Collected data
== == ==
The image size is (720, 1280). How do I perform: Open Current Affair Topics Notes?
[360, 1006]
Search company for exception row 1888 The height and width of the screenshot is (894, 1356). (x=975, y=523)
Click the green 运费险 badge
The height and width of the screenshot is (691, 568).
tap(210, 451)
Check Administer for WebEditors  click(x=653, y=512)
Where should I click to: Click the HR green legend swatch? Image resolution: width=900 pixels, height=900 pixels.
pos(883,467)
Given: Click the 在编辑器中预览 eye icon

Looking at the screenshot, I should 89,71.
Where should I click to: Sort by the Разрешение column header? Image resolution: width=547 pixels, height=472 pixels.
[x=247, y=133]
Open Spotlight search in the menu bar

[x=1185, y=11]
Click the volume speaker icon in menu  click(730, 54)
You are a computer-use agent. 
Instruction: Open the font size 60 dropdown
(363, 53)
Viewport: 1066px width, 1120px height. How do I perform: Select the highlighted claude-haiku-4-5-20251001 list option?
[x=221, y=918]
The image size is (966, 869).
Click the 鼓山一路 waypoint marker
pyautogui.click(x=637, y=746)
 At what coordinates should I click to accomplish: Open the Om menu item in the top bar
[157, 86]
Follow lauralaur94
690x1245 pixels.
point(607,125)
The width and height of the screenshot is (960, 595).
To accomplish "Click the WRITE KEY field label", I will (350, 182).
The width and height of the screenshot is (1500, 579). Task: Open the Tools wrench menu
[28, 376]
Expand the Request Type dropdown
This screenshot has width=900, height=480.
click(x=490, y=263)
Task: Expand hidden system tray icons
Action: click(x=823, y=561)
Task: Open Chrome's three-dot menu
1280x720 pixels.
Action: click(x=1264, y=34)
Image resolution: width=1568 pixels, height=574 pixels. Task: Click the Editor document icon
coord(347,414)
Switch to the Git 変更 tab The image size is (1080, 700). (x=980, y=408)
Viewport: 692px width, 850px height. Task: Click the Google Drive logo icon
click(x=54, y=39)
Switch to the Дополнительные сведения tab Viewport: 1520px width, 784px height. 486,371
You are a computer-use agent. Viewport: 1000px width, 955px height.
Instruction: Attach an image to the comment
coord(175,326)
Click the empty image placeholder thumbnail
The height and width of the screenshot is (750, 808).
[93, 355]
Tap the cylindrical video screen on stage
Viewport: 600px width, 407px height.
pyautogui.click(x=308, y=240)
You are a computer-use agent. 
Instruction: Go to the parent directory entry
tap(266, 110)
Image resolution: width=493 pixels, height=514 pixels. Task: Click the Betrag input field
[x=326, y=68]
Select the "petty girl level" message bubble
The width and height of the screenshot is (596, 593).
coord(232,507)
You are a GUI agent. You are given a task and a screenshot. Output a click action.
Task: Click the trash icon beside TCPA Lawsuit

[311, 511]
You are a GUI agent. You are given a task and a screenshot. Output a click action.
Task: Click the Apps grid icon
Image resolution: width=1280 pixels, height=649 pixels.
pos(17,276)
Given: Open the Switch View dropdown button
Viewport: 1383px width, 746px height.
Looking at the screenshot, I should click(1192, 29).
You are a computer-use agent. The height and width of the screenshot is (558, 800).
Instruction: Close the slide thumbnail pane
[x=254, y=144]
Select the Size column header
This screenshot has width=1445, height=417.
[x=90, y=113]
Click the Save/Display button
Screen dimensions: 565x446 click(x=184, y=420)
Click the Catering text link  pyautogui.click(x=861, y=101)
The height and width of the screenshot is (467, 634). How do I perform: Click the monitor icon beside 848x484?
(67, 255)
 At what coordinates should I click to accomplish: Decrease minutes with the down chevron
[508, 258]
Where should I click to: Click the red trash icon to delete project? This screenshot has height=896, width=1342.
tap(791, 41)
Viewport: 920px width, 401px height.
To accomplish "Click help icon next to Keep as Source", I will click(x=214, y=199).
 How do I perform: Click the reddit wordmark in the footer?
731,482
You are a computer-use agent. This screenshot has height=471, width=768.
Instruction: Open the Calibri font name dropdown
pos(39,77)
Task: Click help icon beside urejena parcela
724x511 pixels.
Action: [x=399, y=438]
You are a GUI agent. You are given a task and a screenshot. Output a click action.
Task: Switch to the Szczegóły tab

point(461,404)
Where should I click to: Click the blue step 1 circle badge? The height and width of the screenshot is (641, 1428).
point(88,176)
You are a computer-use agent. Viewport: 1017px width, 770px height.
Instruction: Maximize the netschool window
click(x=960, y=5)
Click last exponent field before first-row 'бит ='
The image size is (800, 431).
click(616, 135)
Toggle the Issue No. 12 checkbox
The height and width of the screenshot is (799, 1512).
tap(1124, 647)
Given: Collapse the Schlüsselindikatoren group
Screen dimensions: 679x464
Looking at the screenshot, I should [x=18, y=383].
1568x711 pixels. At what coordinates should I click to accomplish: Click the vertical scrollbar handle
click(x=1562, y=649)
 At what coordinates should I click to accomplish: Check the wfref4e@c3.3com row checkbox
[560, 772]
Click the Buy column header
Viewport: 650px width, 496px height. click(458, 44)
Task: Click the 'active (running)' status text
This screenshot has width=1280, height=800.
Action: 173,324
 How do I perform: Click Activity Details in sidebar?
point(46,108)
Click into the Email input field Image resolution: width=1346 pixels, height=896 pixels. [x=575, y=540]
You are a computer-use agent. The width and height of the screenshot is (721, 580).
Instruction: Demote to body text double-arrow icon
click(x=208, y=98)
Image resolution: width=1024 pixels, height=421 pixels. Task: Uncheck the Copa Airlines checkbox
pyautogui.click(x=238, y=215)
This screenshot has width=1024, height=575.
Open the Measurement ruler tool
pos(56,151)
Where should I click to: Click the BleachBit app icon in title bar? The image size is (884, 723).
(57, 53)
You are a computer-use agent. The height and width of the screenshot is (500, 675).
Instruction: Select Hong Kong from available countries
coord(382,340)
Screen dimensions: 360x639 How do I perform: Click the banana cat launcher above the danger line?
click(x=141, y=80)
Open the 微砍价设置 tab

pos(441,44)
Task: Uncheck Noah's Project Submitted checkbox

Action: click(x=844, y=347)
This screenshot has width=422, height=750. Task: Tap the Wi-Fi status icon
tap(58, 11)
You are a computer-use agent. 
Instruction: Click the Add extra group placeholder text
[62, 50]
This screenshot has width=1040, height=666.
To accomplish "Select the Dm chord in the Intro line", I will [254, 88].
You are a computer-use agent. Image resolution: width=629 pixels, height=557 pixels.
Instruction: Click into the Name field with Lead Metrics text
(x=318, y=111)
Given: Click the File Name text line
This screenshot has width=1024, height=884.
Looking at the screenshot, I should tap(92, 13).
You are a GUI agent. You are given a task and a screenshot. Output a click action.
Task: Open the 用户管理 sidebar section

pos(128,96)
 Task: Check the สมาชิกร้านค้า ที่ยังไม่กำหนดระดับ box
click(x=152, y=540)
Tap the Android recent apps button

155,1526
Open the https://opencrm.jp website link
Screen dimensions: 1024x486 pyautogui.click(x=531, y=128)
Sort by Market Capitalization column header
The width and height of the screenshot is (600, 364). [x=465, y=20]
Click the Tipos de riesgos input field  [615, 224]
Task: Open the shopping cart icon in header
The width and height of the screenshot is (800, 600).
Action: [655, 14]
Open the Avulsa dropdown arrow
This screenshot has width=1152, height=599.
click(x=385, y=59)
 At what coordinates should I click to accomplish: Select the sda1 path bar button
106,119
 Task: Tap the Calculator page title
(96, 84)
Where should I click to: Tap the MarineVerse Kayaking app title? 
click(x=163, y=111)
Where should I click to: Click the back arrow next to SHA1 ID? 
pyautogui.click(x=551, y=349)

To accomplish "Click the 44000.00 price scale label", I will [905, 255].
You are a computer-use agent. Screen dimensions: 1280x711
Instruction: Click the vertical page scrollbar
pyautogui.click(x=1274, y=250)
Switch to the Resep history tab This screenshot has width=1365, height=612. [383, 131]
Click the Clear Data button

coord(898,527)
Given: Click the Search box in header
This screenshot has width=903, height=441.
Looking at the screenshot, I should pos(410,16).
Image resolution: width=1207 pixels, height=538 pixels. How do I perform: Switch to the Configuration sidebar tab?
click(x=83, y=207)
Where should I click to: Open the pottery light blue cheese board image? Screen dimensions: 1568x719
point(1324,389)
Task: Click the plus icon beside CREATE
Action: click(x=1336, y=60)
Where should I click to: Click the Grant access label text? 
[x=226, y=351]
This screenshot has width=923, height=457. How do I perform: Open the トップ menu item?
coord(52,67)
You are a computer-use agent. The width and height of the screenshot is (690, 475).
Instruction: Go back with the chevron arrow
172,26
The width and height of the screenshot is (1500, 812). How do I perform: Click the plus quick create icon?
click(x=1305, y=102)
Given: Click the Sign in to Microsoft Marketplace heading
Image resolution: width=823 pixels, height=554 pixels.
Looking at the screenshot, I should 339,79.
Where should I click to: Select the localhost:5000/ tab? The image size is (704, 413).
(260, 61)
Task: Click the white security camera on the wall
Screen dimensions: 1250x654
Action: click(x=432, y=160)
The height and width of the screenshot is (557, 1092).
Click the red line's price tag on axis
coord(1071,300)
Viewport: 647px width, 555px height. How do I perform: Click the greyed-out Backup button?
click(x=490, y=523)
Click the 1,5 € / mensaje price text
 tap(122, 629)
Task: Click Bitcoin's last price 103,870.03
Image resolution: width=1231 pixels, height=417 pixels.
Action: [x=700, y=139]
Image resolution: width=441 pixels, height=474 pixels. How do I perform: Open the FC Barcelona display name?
== == ==
> **Task directions**:
Filter the records above for the string "will" and copy each matching line.

> **Result of the task**:
To accomplish "Click the WRITE KEY field label", I will (350, 182).
To accomplish "Click help icon next to Keep as Source", I will click(x=214, y=199).
To accomplish "Select the Dm chord in the Intro line", I will [254, 88].
To accomplish "Click the 44000.00 price scale label", I will [905, 255].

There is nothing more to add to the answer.